I am still seeing what I showed. 

But thank you for the check on my stupidity level

----------


## d3pleb

It really sounds like something is left over from one of the previous versions. I haven't seen any other posts with this issue, so it appears to be specific to your computer. I know you mentioned previously that you did several clean installs, but just to be sure I would delete all current TH files on your computer including the previously downloaded release .zip files, download the current version that KJ uploaded 6 hours ago, extract files to a new directory than used before, and try again. Also check to make sure the date is correct on your computer. Definitely seen that mess up a variety of things up in the past. I apologize if these are things you have already tried, just trying to help cause I know how shitty it is to not have TH.

----------


## Wraithguk

Ok Ill try another clean install and make sure I delete all the old zips as well. Cant hurt. Im crossing my fingers...thanks

----------


## Vern1701

Have you deleted everything in the folder before installing the latest version? Important to do that first.

----------


## SeaDragon

> Ok Ill try another clean install and make sure I delete all the old zips as well. Cant hurt. Im crossing my fingers...thanks


The latest version is: 17.3.27.10
You can move the mouse to the lower left corner of the TurboHUD tab to see if you are using the correct version

----------


## KillerJohn

answer to the OP: on start HUD tries to download the latest version number from pastebin. If it is not possible (for example in China) then the message will be displayed. But after HUD started, it will immediately try to connect to TurboHUD Dashboard, and download the latest version number from there. If that succeeds, and you have the latest version, then the message disappears.

----------


## SeaDragon

> answer to the OP: on start HUD tries to download the latest version number from pastebin. If it is not possible (for example in China) then the message will be displayed. But after HUD started, it will immediately try to connect to TurboHUD Dashboard, and download the latest version number from there. If that succeeds, and you have the latest version, then the message disappears.


I have to get people to use HOSTS
Http://180.76.168.155/raw.php
Http://115.159.190.90/raw.php
Get version number, but some people can't seem to HOSTS, I don't know why

----------


## Wraithguk

ok that did it.
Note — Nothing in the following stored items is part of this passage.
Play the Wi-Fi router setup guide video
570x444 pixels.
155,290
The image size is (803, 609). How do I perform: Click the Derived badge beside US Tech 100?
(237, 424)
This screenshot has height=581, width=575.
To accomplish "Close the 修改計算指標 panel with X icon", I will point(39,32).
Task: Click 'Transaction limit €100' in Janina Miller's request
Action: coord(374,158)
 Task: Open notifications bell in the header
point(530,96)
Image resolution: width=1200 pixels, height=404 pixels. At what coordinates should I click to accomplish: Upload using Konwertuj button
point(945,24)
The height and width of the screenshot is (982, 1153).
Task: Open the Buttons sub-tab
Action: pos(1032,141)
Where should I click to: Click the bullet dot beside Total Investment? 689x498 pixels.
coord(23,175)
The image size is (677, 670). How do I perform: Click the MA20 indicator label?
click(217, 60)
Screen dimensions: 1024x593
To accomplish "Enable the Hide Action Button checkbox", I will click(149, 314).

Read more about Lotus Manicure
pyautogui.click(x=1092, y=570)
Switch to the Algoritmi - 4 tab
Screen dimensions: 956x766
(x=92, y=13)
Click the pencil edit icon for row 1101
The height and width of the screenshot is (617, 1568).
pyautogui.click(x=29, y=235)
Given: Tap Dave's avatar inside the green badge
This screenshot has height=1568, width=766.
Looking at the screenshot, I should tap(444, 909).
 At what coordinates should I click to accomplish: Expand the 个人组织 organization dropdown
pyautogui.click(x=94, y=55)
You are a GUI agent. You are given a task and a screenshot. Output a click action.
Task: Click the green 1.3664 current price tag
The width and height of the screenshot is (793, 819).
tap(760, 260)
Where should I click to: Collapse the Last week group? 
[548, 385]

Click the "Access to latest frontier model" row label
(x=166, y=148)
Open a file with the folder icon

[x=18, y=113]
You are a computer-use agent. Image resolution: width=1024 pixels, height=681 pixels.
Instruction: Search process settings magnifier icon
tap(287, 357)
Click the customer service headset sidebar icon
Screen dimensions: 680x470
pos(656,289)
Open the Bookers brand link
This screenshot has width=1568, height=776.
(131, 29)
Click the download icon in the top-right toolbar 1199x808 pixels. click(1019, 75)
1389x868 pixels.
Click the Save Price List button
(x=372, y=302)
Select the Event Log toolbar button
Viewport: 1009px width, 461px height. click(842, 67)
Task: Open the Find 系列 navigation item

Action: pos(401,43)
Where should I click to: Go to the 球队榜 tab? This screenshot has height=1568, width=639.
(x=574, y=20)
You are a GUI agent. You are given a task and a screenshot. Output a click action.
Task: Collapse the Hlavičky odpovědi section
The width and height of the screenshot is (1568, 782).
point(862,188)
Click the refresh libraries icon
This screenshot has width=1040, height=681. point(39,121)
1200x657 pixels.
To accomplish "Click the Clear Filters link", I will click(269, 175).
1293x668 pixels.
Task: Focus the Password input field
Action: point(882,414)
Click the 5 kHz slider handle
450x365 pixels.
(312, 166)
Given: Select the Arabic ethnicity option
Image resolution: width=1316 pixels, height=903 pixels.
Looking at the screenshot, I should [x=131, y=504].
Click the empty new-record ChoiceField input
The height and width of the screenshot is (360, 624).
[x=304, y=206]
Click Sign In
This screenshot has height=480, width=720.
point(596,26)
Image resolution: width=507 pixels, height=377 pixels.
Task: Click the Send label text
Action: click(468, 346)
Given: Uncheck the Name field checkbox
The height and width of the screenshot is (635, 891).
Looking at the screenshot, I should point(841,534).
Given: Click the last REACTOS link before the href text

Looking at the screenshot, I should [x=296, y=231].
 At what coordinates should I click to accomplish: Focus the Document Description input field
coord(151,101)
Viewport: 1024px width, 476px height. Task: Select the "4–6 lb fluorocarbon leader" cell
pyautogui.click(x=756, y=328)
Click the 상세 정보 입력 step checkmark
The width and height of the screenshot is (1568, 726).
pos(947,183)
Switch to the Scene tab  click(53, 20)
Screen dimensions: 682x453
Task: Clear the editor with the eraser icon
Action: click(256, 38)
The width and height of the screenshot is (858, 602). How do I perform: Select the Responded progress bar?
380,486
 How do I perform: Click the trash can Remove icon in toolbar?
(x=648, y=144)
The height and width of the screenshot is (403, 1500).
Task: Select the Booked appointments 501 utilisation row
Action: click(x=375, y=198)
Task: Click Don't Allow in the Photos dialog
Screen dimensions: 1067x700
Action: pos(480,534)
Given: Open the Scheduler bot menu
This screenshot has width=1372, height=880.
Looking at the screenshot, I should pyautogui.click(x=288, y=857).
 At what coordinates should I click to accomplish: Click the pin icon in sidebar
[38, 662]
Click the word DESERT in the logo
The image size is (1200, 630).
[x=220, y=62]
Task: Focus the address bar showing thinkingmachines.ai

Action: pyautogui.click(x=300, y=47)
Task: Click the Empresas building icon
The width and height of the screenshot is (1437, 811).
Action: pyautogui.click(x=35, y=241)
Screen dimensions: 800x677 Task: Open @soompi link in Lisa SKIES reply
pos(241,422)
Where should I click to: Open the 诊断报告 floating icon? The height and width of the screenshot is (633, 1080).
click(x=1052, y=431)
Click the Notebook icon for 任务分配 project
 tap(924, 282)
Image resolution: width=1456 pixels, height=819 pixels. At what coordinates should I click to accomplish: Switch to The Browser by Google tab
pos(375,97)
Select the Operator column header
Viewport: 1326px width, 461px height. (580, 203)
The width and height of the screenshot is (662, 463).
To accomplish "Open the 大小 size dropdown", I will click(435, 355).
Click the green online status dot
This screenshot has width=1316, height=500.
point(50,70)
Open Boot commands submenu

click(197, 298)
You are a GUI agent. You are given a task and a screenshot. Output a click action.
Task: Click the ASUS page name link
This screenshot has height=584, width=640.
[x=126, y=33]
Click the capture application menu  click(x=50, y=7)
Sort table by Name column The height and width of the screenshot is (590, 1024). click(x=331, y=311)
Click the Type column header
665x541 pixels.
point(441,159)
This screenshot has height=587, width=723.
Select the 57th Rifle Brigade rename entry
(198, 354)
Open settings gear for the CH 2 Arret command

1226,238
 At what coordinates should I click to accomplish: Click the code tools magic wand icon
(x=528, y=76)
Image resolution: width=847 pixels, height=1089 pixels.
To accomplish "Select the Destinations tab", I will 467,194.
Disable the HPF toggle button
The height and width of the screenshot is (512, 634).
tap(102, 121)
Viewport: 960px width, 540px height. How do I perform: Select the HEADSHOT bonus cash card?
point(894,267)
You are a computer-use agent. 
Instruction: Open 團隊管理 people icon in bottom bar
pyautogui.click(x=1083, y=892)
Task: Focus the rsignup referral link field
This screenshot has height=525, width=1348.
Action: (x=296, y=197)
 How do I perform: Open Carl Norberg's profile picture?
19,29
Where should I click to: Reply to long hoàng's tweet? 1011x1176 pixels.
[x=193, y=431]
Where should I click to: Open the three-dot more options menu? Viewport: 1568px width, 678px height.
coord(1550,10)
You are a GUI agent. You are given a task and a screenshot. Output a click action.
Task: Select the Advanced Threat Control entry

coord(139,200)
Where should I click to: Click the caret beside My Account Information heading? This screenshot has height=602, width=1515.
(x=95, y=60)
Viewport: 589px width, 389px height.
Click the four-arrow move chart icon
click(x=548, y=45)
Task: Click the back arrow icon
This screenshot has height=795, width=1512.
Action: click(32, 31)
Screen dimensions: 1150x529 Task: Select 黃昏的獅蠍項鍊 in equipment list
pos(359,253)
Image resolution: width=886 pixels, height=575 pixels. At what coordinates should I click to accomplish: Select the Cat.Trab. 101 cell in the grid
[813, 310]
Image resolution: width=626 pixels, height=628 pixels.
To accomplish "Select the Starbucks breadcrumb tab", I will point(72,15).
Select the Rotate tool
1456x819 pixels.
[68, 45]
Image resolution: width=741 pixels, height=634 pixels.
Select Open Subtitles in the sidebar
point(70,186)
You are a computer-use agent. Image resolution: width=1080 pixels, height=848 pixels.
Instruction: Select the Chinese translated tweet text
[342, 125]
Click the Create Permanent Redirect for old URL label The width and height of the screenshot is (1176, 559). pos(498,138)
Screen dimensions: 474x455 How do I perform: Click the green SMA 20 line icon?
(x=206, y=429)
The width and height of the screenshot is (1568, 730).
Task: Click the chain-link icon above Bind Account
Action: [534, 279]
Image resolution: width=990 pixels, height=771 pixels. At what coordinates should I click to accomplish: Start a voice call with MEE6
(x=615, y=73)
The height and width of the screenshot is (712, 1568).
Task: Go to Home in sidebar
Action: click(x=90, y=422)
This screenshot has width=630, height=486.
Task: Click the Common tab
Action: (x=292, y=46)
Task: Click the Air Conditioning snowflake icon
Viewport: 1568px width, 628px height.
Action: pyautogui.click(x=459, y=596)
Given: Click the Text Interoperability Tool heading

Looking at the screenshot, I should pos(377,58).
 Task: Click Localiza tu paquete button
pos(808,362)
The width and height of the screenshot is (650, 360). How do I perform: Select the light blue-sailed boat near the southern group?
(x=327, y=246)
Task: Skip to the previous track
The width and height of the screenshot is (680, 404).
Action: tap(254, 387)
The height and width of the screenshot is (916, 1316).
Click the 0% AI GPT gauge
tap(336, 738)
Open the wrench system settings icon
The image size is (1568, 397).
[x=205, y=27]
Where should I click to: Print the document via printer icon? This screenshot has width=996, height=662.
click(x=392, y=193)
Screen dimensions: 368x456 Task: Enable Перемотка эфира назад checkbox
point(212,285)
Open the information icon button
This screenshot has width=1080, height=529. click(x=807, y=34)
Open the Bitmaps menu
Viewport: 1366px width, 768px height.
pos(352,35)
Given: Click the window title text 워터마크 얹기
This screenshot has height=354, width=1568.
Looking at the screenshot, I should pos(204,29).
I had quit a few zip files from Thud still  :Big Grin:  but I deleted them all and did a clean install and its working again. Thank you KJ and everyone else.

----------


## cherouvim13

I have a similar issue which happened few minutes ago.

The message is with just yellow letters saying "No connection with Dashboard!" and that is all. I have made a clean, with latest version, install twice

----------


## Leeny

Same here, install the lastest version tonight ( 13.3.28.0 ) and I have the same message in the bottom left corner : "No connection with Dashboard!"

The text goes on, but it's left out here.